- Born: May 4, 1941 South Bronx, New York City
- Died: July 17, 2021 (aged 80) Cambridge, New York
- Occupation: Photographer
- Partner: Donna Wynbrandt

= George Forss =

American photographer (1941–2021)

George Forss (May 4, 1941 – July 17, 2021) was an American photographer.

==Early life==
Forss was born in South Bronx on May 4, 1941. His father, Hank, was deported from the United States to Finland after Forss' birth; his mother, Norma, practised vernacular photography. He suffered from polio as a child. He was removed from his mother's custody and consequently spent five years in an orphanage. After moving out of the orphanage system, Forss went back to his mother – who had osteoporosis and rheumatoid arthritis – and became her caregiver. They grew close over their shared interest in photography. He became a self-taught photographer after being introduced to photography at the 1964 New York World's Fair.

==Career==
Forss initially took photographs on the streets of New York City and sold $5 prints on the sidewalks outside of the New York Metropolitan Museum of Art from 1973. He was discovered seven years later by Life magazine photographer David Duncan close to Grand Central Terminal. Forss photographed city-scapes and more intimate street scenes using rudimentary equipment. His work received acclaim from Ansel Adams and Henri Cartier-Bresson, with the former noting how he had "seen no photographs of recent years as strong and as perceptive". Towards the end of the 1980s, he relocated from Brooklyn and acquired a studio in Cambridge, New York, using the small inheritance left by an uncle.
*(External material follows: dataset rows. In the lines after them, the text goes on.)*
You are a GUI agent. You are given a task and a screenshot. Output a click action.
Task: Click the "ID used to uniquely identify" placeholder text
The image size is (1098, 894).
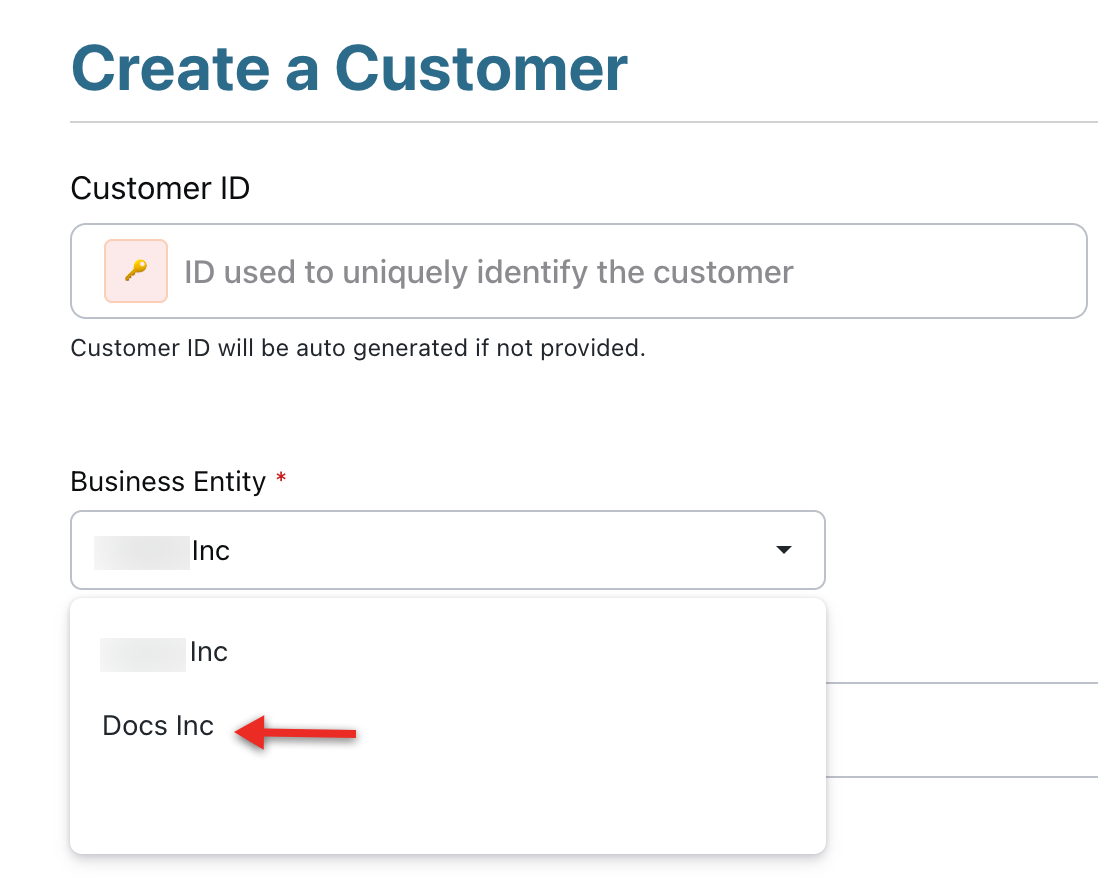pos(488,272)
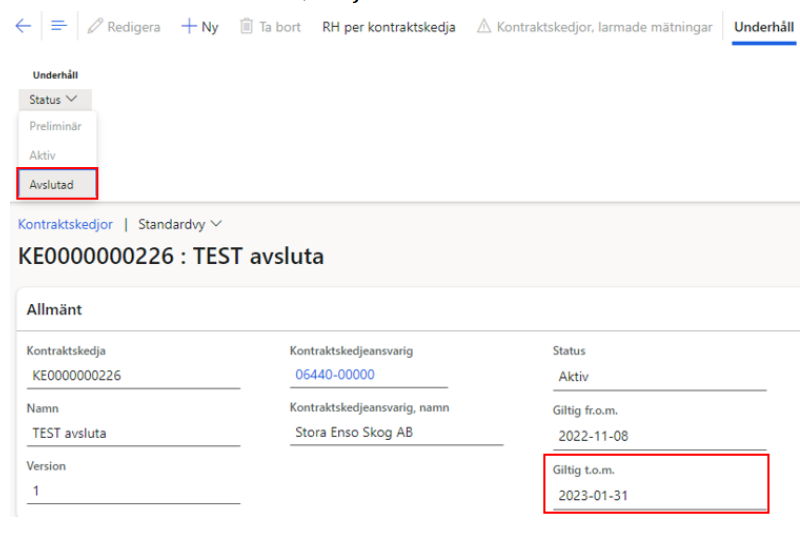Click the Kontraktskedja field KE0000000226
800x538 pixels.
tap(133, 375)
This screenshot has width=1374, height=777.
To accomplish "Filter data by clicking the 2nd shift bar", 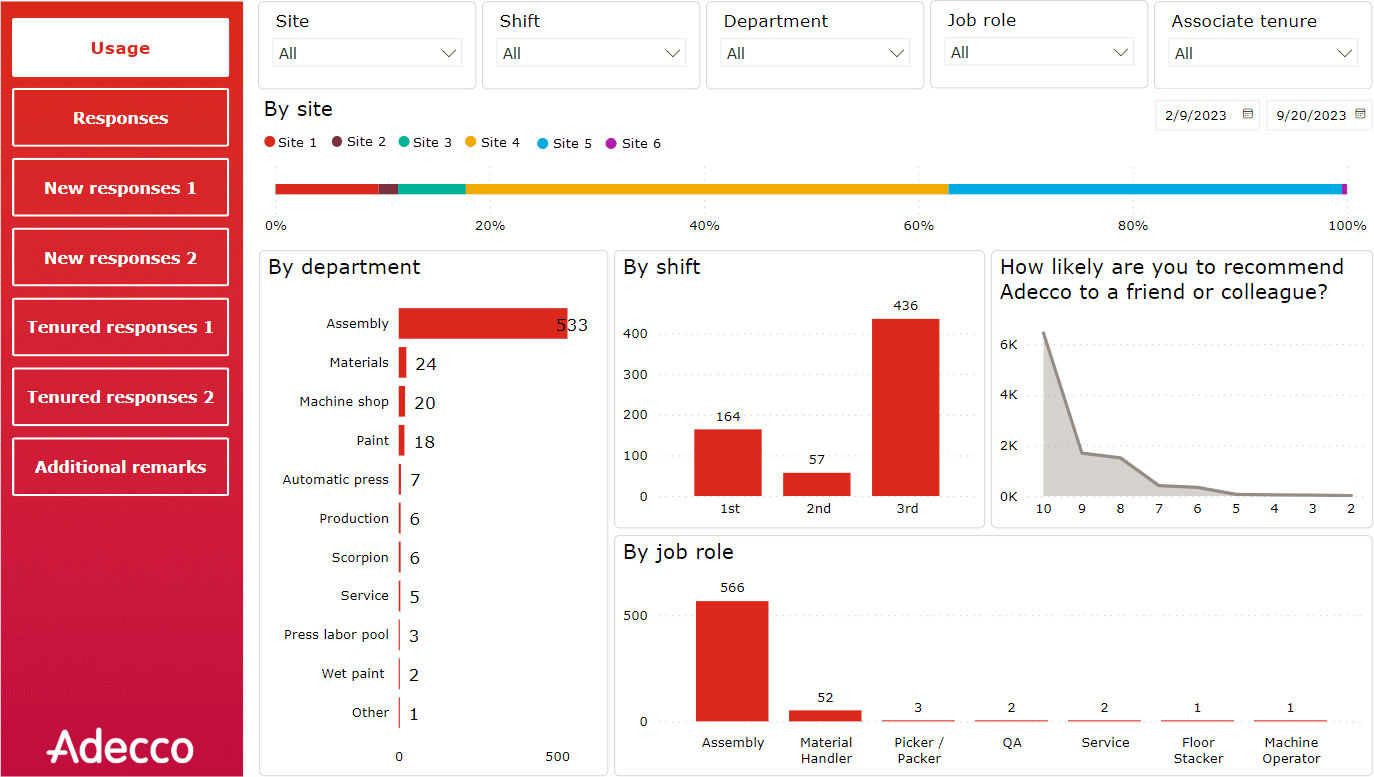I will [817, 485].
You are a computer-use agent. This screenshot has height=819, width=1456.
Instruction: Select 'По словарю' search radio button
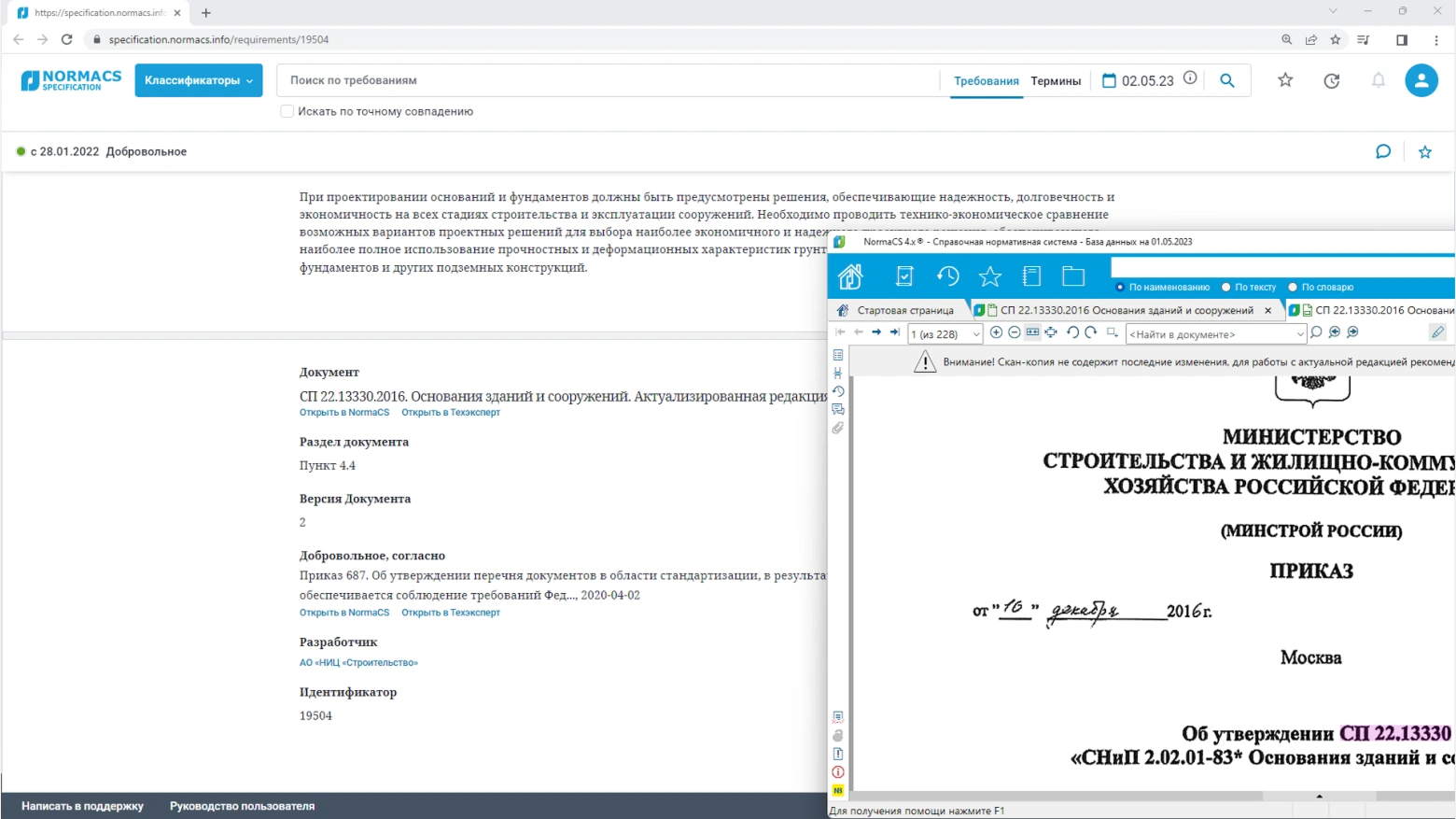coord(1293,288)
===Publication and exhibition===
Forss' work (compiled by Duncan) was published in 1984 in New York New York: Masterworks of a Street Peddler. Forss was also the subject of a BBC documentary in 1982 titled A Fairytale of New York: The George Forss Story, which chronicled his rise from obscurity to international fame. He increased the price for his photographs to $20 and eventually stopped peddling on the streets altogether.

Life magazine featured Forss' work as an example of New York photography before the September 11 attacks. This was due primarily to his photography of the World Trade Center buildings and the financial district. This has since been recognized as his most celebrated photograph. His work was exhibited at the Brooklyn Museum, and some of his photographs were obtained by the International Center of Photography.

==Personal life==
Forss was in a domestic partnership with Donna Wynbrandt until his death. They did not have children.

Forss died at the age of 80 on July 17, 2021, at his home in Cambridge, New York. The cause of death was heart failure.